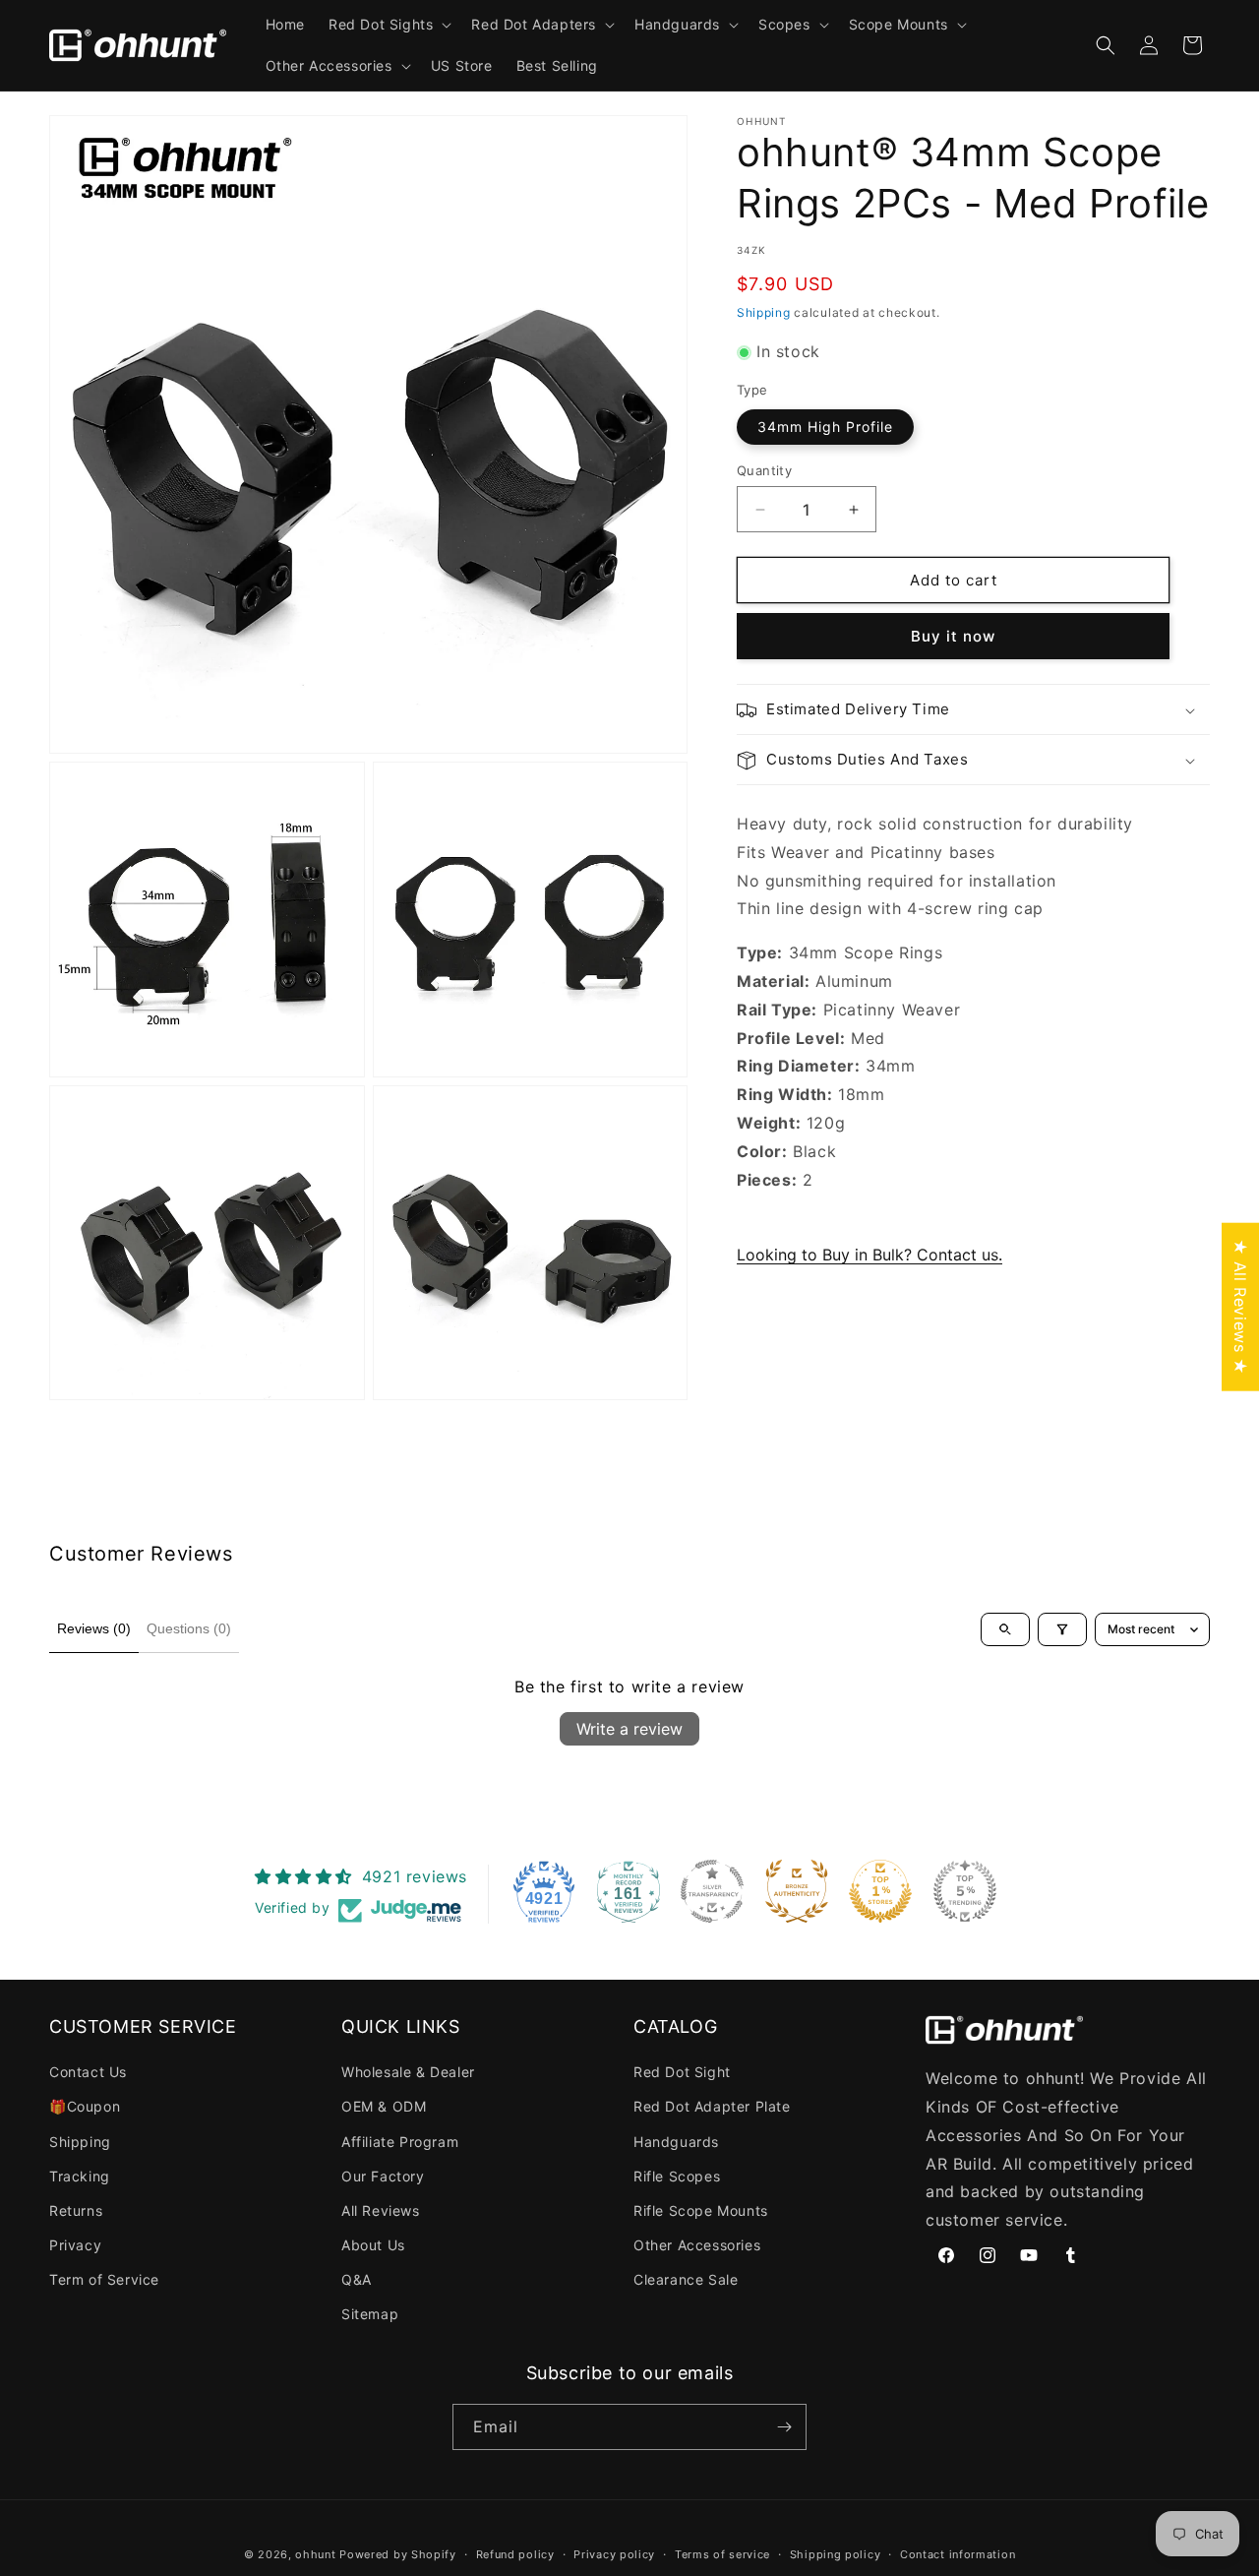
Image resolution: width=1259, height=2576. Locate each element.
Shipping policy (835, 2554)
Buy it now (953, 637)
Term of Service (104, 2279)
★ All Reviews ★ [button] (1240, 1307)
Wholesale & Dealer (408, 2071)
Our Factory (383, 2176)
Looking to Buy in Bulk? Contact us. (869, 1255)
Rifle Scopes (676, 2176)
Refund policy (515, 2554)
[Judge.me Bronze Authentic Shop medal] (796, 1891)
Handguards (676, 2141)
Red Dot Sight (682, 2071)
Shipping (764, 312)
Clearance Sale (685, 2279)
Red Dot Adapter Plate (712, 2106)
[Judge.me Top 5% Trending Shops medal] (964, 1891)
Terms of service (722, 2554)
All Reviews (380, 2210)
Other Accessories (696, 2245)
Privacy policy (614, 2554)
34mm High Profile (825, 426)
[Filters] (1062, 1629)
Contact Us (88, 2071)
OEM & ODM (383, 2106)
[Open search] (1005, 1629)
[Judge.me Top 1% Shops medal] (880, 1891)
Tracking (79, 2176)
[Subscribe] (784, 2427)
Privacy (75, 2245)
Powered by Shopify (397, 2554)
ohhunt (315, 2554)
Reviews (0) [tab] (94, 1628)
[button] (388, 24)
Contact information (957, 2554)
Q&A (356, 2279)
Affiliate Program (399, 2141)
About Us (373, 2245)
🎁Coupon (84, 2106)
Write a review (629, 1729)
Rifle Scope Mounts (700, 2210)
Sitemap (369, 2313)
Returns (75, 2210)
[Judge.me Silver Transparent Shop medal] (712, 1891)
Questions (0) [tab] (189, 1628)
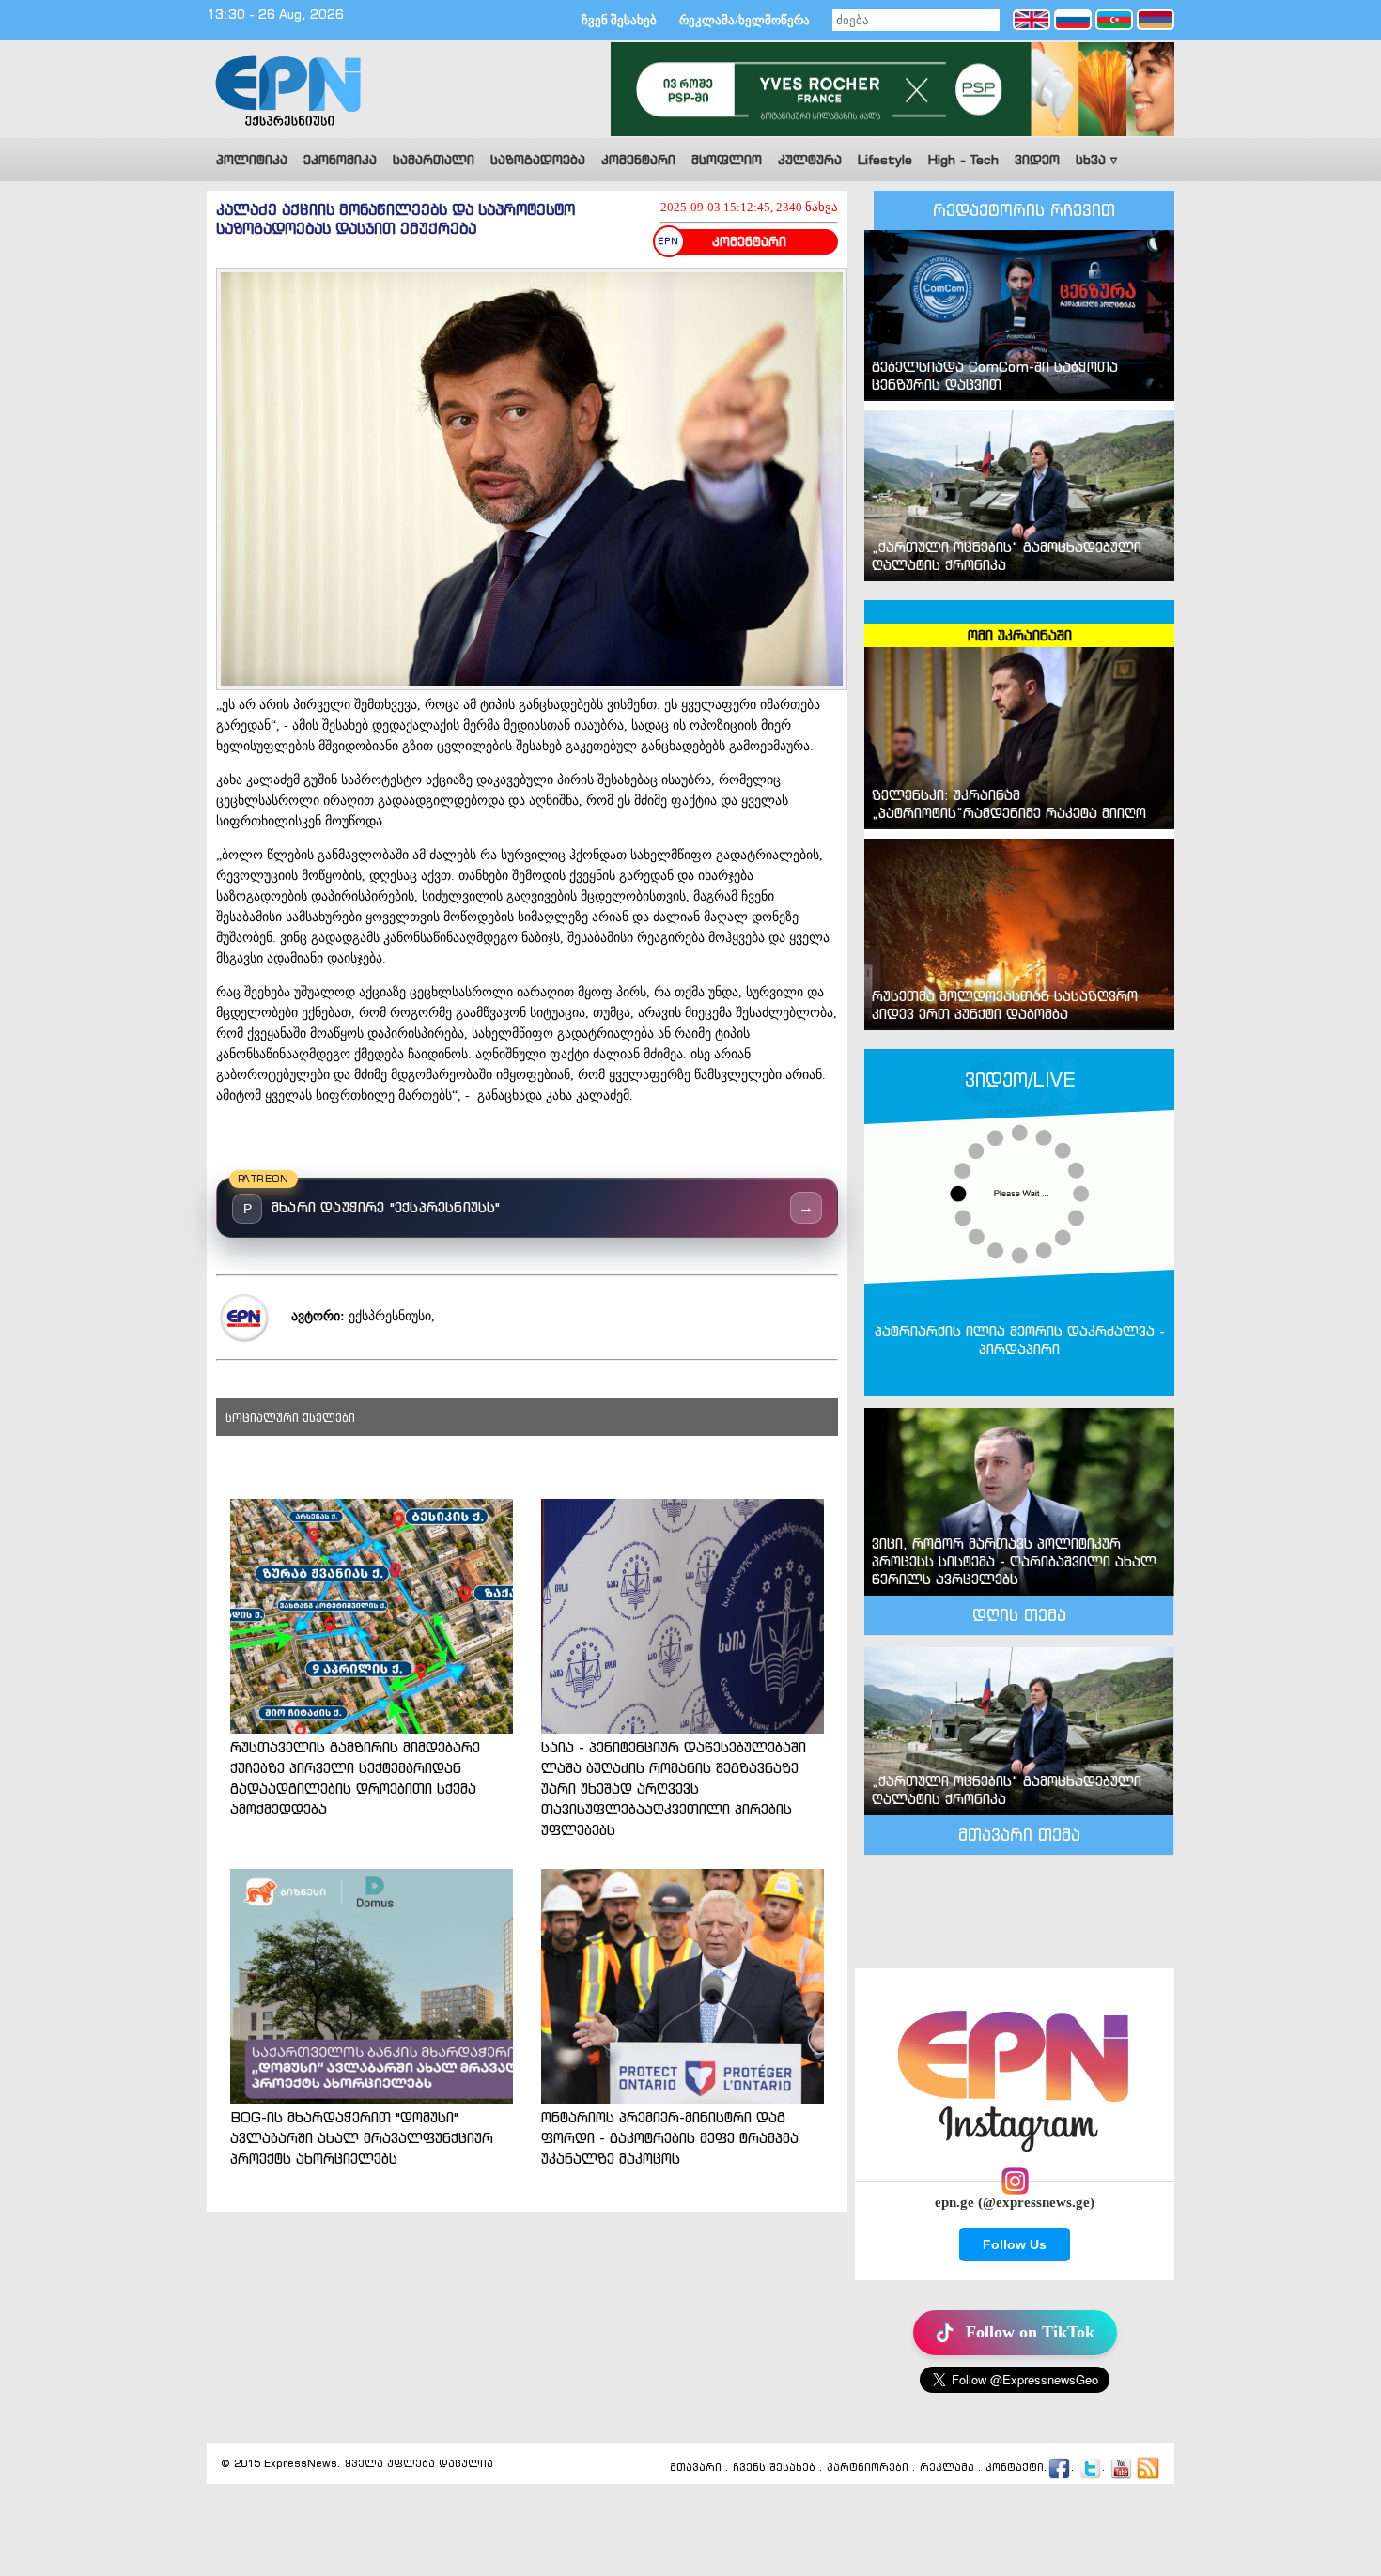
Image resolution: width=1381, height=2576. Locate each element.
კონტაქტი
-*-
• Work required: Output the lines of the records above exactly as they appear, from the line containing "OEM & ODM (383, 2106)" through the line containing "Returns (75, 2210)".

• Answer space:
OEM & ODM (383, 2106)
[Open search] (1005, 1629)
[Judge.me Top 1% Shops medal] (880, 1891)
Tracking (79, 2176)
[Subscribe] (784, 2427)
Privacy (75, 2245)
Powered by Shopify (397, 2554)
ohhunt (315, 2554)
Reviews (0) [tab] (94, 1628)
[button] (388, 24)
Contact information (957, 2554)
Q&A (356, 2279)
Affiliate Program (399, 2141)
About Us (373, 2245)
🎁Coupon (84, 2106)
Write a review (629, 1729)
Rifle Scope Mounts (700, 2210)
Sitemap (369, 2313)
Returns (75, 2210)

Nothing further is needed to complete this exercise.